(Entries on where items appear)
········

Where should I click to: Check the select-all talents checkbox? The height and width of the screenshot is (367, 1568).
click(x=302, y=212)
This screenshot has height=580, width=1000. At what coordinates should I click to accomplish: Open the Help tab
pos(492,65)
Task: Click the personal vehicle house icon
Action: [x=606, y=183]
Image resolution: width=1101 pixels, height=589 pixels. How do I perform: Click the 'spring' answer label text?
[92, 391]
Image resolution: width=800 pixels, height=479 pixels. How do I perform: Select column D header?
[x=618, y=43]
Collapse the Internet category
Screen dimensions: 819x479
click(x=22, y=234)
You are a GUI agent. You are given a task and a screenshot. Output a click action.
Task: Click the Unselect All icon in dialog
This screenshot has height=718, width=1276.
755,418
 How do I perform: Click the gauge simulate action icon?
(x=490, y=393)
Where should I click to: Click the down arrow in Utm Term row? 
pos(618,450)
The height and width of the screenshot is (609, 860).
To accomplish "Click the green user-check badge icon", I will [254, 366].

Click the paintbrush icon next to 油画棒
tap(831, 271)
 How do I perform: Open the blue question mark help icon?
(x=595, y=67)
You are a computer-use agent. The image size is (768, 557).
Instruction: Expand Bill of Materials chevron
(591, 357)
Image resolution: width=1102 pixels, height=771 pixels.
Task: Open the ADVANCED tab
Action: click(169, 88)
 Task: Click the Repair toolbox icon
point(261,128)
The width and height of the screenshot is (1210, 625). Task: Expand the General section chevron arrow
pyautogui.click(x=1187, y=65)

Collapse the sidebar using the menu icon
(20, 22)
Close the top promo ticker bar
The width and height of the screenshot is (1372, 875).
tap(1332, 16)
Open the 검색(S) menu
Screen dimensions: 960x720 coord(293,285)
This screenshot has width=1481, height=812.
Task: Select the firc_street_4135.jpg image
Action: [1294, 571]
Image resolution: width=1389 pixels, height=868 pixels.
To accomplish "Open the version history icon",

········

OBJECTIVE:
Find each line in the items above that contains the word "perform", and copy those lines out unchanged.

SOLUTION:
Image resolution: width=1101 pixels, height=589 pixels. How do I perform: Click the 'spring' answer label text?
Image resolution: width=800 pixels, height=479 pixels. How do I perform: Select column D header?
 How do I perform: Click the gauge simulate action icon?
 How do I perform: Open the blue question mark help icon?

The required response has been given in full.